[ENTRIES PROVIDED — start]

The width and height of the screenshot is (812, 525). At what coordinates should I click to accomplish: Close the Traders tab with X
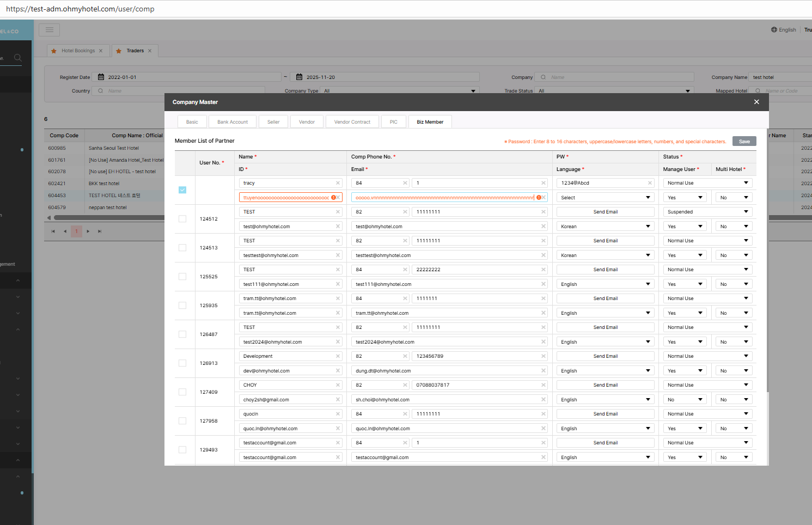[x=150, y=51]
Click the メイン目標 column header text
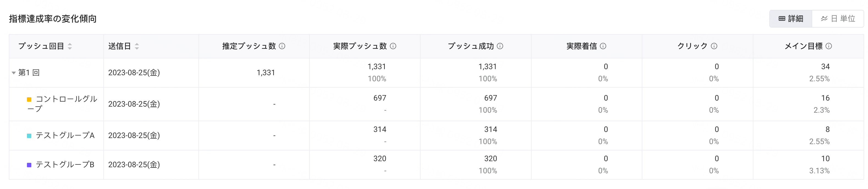Image resolution: width=868 pixels, height=189 pixels. click(804, 46)
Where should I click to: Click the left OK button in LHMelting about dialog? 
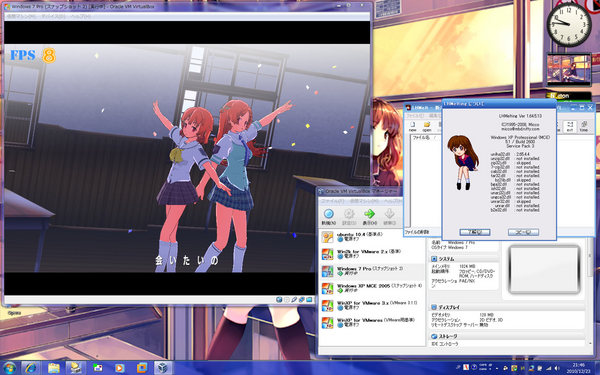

[ENTRIES PROVIDED — finish]

**TASK DIRECTIONS**
What is needed here is each line above set down word for word, minus the images.

**ANSWER FOR THIS EXERCISE**
The width and height of the screenshot is (812, 525). At what coordinates should I click to accomplish: Close the Traders tab with X
[x=150, y=51]
Click the メイン目標 column header text
Image resolution: width=868 pixels, height=189 pixels. click(804, 46)
Where should I click to: Click the left OK button in LHMelting about dialog? 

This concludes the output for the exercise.